We recently ran a poll of our users to find out which version of Joomla their website uses. You can see the full results here: http://www.spiralscripts.co.uk/Poll-results/Which-version-of-Joomla-does-your-website-use.html.
One thing to note about these results is that they will be heavily biased towards the latest release of Joomla, 2.5. We are a site that sells Joomla extensions, the majority of our customers will be looking for extensions for a newly built site. For example, in our results there are no Joomla 1.0 sites (we don't sell 1.0 extensions), but there are Joomla 1.0 sites out there somewhere, probably in substantial numbers.
In spite of this the results show that there are still a substantial proportion of sites still using Joomla 1.5 (over 20% of our sample), and a surprising number (over 10% of our sample) still using Joomla 1.7. This is in spite of the fact that Joomla 1.7 is no longer officially supported, and support for Joomla 1.5 will end very soon.
The need for longer periods of support for old versions of Joomla has been a hot topic of conversation among developers recently, and it is something that we strongly agree with.
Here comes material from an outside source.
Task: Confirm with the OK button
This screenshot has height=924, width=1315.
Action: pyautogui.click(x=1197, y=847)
We believe that security releases of old versions should be made available for a period of years, not months. Upgrading Joomla to a new incompatible version, such as the move from 1.5 to 2.5, can be difficult and costly for a small business. It is a move that many Joomla users would probably prefer not to make.
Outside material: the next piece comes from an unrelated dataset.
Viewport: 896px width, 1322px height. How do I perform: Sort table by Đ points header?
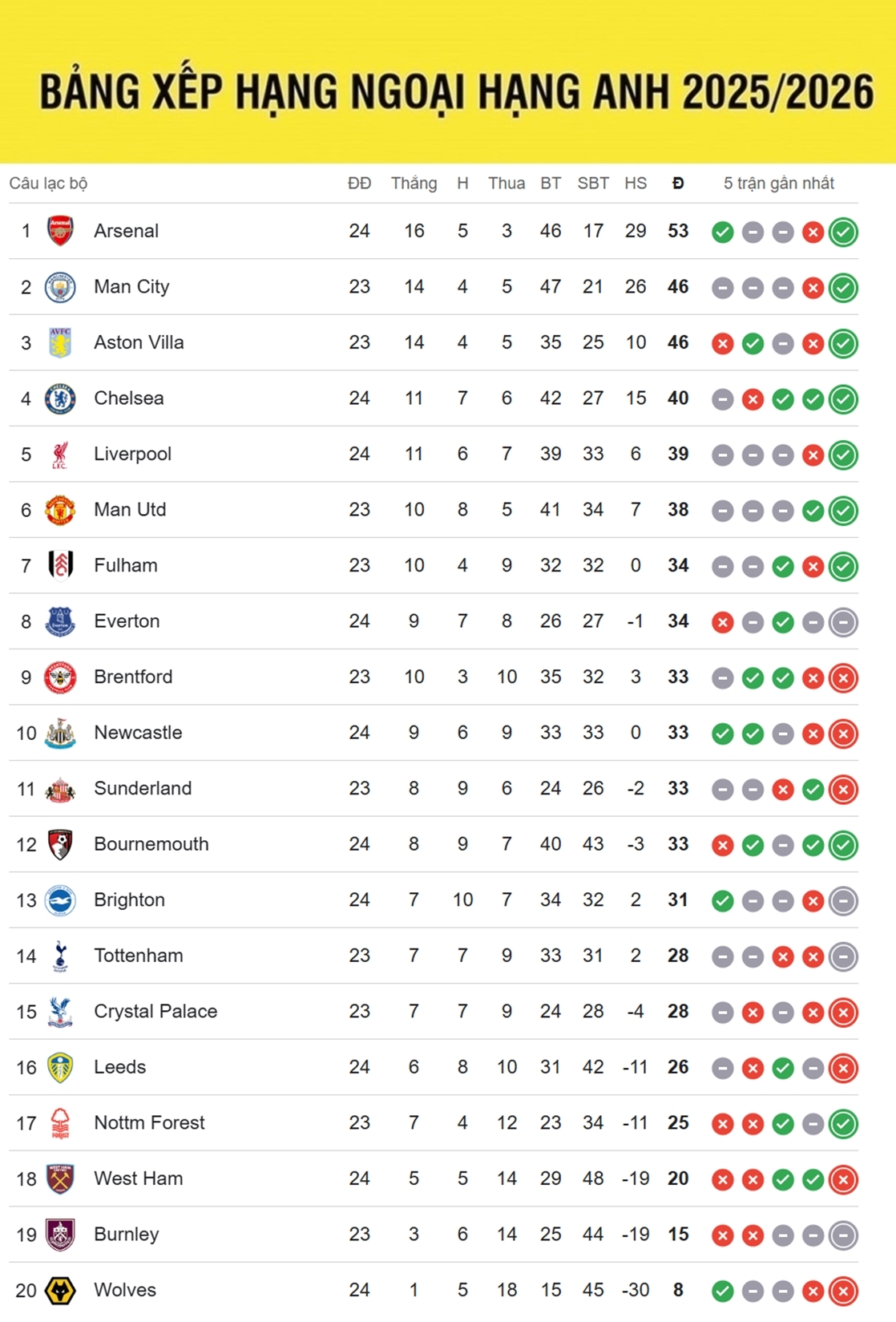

The next version of Joomla will be 3.0, due in about 18 months. The signs are that it is again going to be incompatible with earlier versions, requiring yet another costly upgrade for site owners that want to keep up. This rapid rate of change, without attention to backwards compatibility, is likely to produce a drift of users away from Joomla to rival content management systems such as Drupal and Wordpress.
Joomla is a great content management system, and we think generally the best choice for the typical small to medium sized business site. However the need for frequent upgrades may well be a deal-breaker for many businesses. As a guess, most businesses probably expect their websites to have a life of around 4 to 5 years before upgrading is required, and this seemslike a reasonable expectation. For Joomla to have a long term future we believe that much more attention must be paid to what users want.